BattleHawks Back In 2021? Their President Says So

By Nathan Tucker
nrtucker@lc.edu

“Lifelong” BattleHawks president Kurt Hunzeker spoke to Randy Karraker and Michelle Smallmon this week on their 101 ESPN morning show about the potentiality of professional football coming back to St. Louis in 2021. This comes a few months after the fledgling XFL cancelled its season due to COVID-19, ceased operations and filed for bankruptcy.

“I don’t know if it will be by [the XFL] name,” Hunzeker said in his radio interview, “but given the bankruptcy bidding process, it seems like there’s multiple bidders, perhaps in the 20s.”

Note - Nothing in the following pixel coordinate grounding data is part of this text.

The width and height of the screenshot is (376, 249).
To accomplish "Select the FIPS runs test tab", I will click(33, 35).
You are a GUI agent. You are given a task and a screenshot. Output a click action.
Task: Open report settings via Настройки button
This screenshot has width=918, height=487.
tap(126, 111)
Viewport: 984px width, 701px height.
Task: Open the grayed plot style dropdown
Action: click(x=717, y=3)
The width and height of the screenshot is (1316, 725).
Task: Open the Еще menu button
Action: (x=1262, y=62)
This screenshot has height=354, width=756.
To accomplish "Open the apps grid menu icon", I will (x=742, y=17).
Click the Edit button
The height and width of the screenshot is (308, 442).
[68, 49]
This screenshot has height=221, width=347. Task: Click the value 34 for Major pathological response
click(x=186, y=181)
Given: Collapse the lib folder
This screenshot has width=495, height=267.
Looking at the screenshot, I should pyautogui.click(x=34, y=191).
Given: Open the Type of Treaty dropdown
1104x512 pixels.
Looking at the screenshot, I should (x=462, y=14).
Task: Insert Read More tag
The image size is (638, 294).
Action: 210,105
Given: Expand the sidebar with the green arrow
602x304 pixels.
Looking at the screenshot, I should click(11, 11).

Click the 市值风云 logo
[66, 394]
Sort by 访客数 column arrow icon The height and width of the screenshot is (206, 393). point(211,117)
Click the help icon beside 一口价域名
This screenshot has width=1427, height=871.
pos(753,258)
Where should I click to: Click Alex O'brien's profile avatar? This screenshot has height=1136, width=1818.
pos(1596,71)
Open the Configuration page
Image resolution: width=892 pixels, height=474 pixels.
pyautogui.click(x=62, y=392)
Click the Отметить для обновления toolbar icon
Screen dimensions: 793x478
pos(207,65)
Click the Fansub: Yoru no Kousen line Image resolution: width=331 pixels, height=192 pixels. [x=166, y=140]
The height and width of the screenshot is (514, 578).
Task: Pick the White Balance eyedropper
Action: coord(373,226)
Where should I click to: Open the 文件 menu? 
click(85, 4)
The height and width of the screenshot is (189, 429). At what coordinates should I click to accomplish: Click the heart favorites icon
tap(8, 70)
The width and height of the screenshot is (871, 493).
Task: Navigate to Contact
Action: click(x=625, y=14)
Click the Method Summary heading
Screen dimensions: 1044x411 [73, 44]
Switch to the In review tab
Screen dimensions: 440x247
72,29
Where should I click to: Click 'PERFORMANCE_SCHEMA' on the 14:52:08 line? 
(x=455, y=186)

Vince McMahon’s Alpha Entertainment filed for bankruptcy following the XFL season cancellation. Since then, a number of potential investors and suitors for the league have shown interest in keeping the football league alive in some form. 

“I think it could be very likely that a developmental football league could get some pretty strong footing in the next twelve months.” Hunzeker continued. “Some of the steps that the former holding company of the XFL (Alpha Entertainment) has taken, like keeping leases intact in some markets including St. Louis, definitely points to a belief that at some point pro football will return to St. Louis.”

Hunzeker said he would jump at the opportunity to rejoin a rebooted XFL. The BattleHawks were one of if not the most successful XFL franchises in terms of ticket and merch sales, as the city embraced the team with open arms as its attempt to become a football city again.

“We were really, really successful, and we took a slightly different approach to engaging the community.” Hunzeker noted. “We were very grassroots oriented, and other markets started to do the same.”

The BattleHawks had sold more tickets for their scheduled game against the Los Angeles Wildcats than any other game on their schedule when the league suspended the season. The game was circled on the calendar for every St. Louis football fan, a chance for the city to prove what the NFL and Stan Kroenke were missing out on. 

“When I first got the job, commissioner [Andrew] Luck said ‘I can grant you one wish, what is it?’ and I said ‘We have to play Los Angeles at home.’” Hunzeker recalled. “[The XFL’s] football operations team shook their heads and said ‘No, LA is playing St. Louis at home.’ and I still said ‘we need this game in St. Louis’.” 

“It has nothing to do with the former team, for all the obvious reasons. But the storytelling, that’s the biggest thing about sports, there’s so much story. I knew the fans were going to connect with that story of LA coming back to St. Louis, and while the Wildcats have nothing to do with Mr. Kroenke, we knew that was going to be a big game.”

“We had sold more than 36k tickets by the time the season ended on March 12. That game was still (three) weeks away. We were expecting 55k and up, conservatively 45k, realistically if we beat Tampa and are 4-2, you’d have been looking at 55k and up for sure.” 

That’s a big number as far as football in general goes in St. Louis. The Rams sold just over that amount on average in their more dire years in St. Louis and, often, only about half that number were actually coming to the games. 55k would have been the biggest football attendance in the city since the final St. Louis Rams home game in 2015.

Hunzeker, with a background in minor league baseball, believes that a rebooted XFL needs to go to cities without an NFL franchise. St. Louis was an outlier in the XFL for being a (now) non-NFL city. 

“There are a lot of great markets, Columbus, Orlando, big TV markets with a hunger for professional football,” Hunzeker said. “San Diego makes sense, Oakland makes sense too. It will be interesting to see whoever does purchase the XFL, where they want to go.” 

“Do they take the big city, big TV market approach, or do you go where you want to grow the game, where you can fill the void in a vacuum which allows you to go out in the community as the ‘steward’ of professional football.”

Hunzeker also notes in this interview that in August the winning bid for the XFL will be revealed, and then the league will likely begin to take shape again. 

Could KaKaw be the law once more? BattleHawk faithfuls will have to be patient, but they’ve already been waiting since 2015.